Required action ::
Write the records out exactly as they read, but not the pictures.

▼

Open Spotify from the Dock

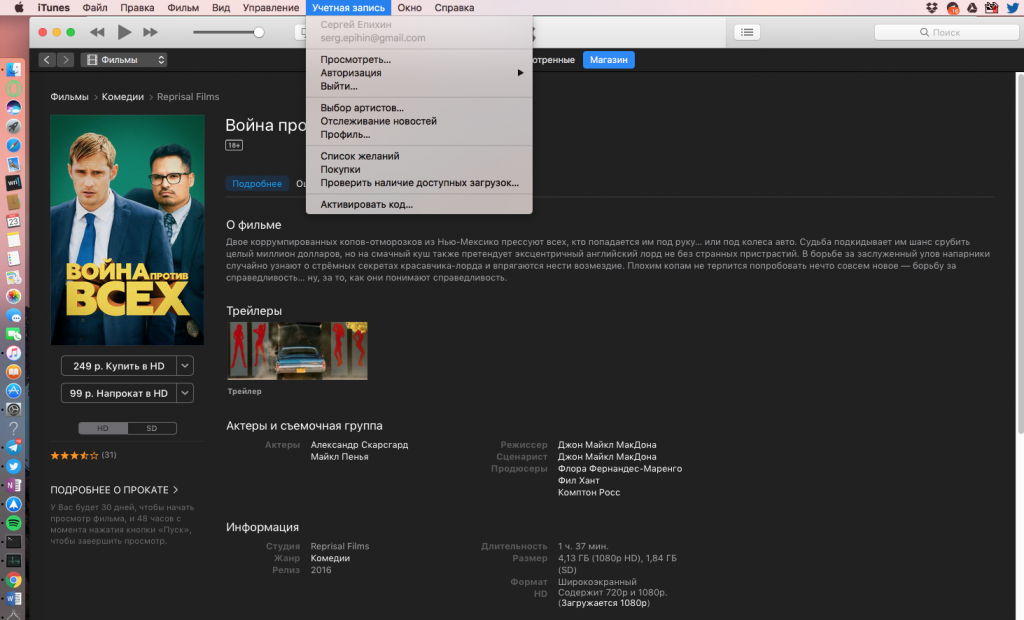14,523
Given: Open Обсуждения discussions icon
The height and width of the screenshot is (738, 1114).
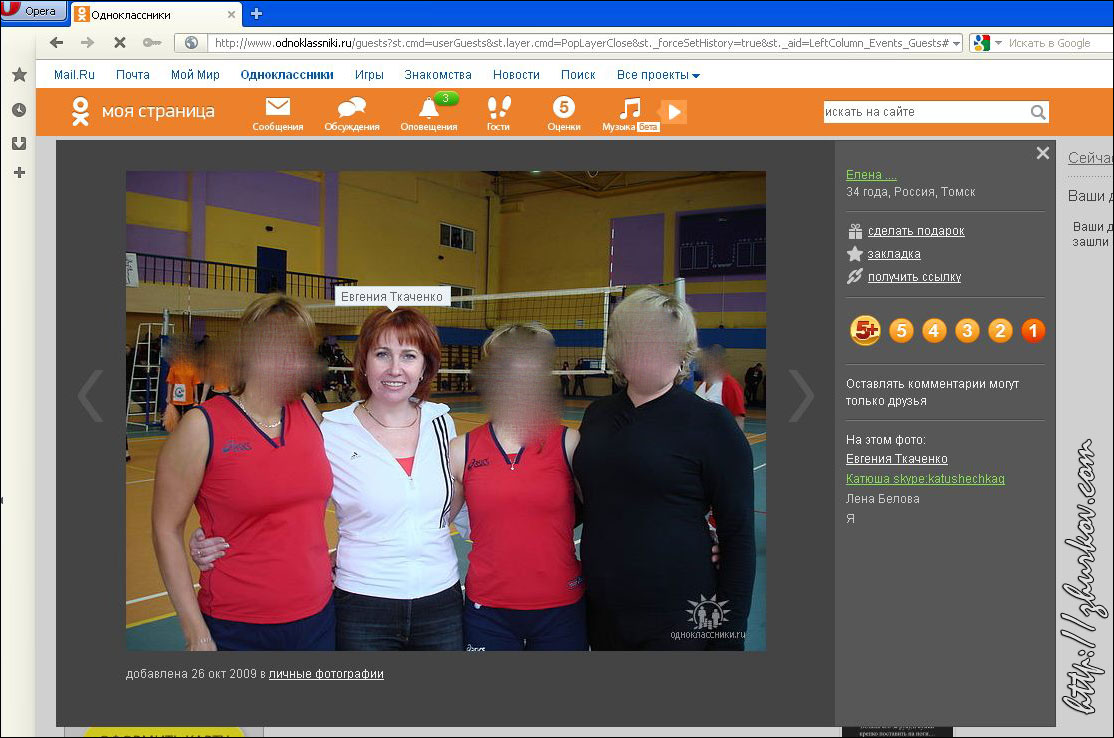Looking at the screenshot, I should coord(352,108).
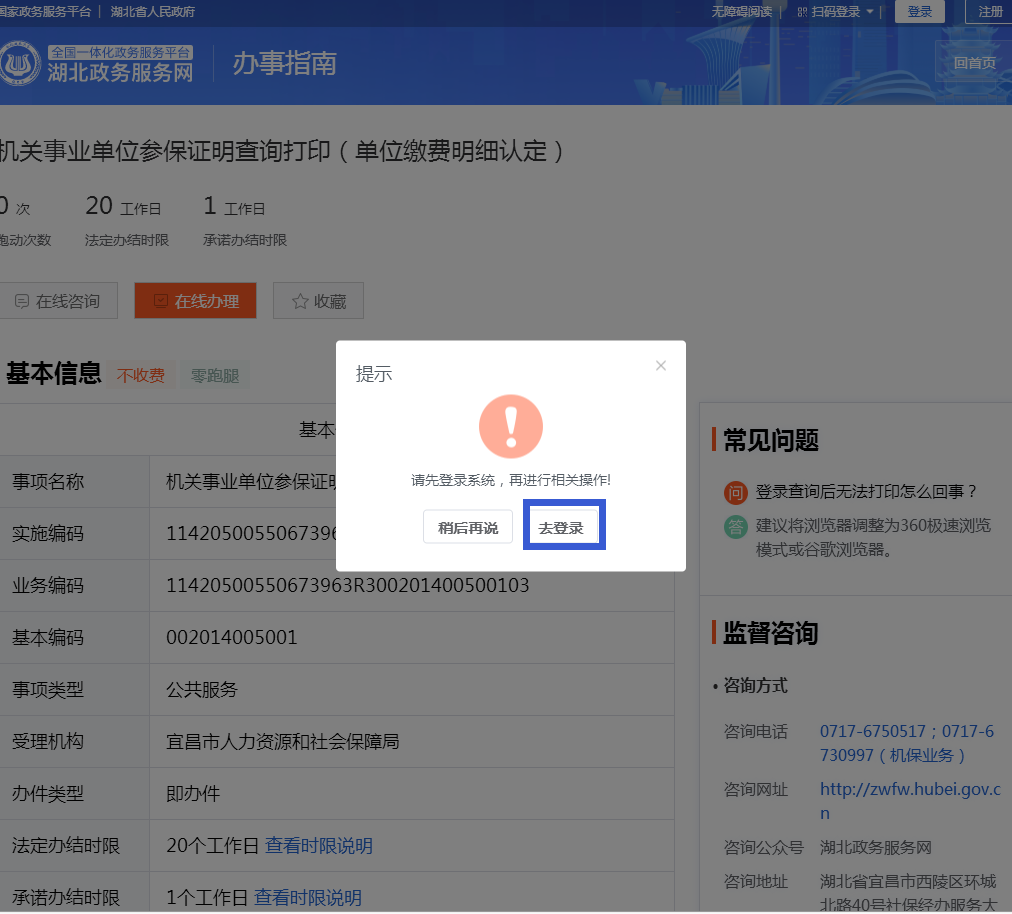Go to 回首页
Screen dimensions: 1012x914
(974, 63)

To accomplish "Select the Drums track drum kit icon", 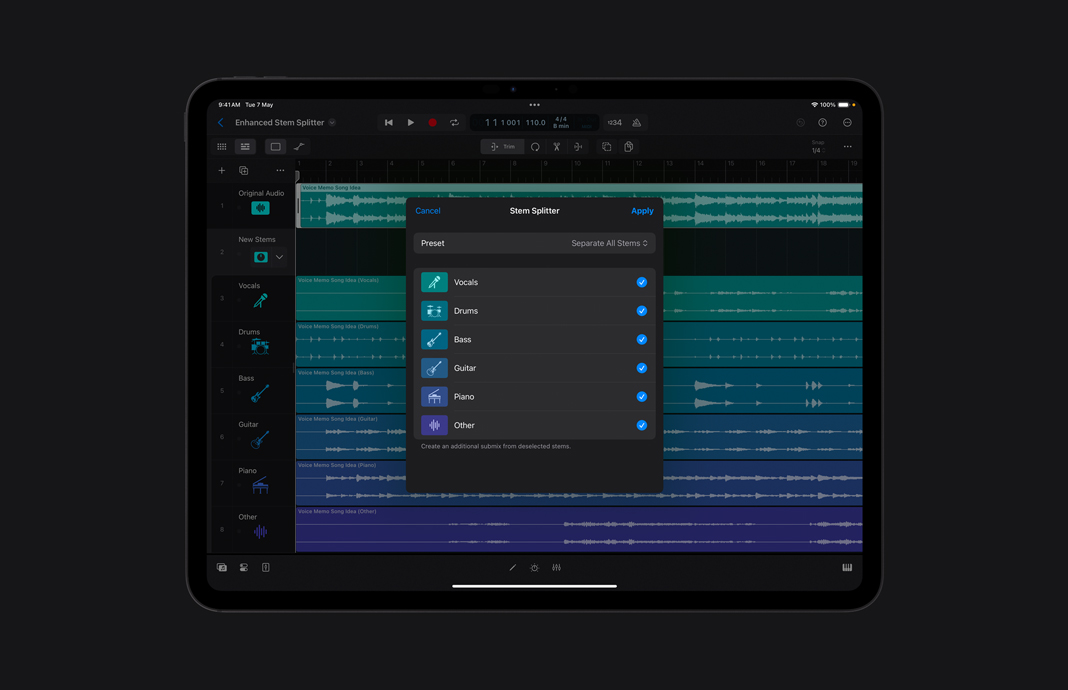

▲

Expected answer ::
Open Spotify from the Dock

14,523
Given: Open Обсуждения discussions icon
The height and width of the screenshot is (738, 1114).
Looking at the screenshot, I should coord(352,108).
Go to 回首页
Screen dimensions: 1012x914
(974, 63)

To accomplish "Select the Drums track drum kit icon", 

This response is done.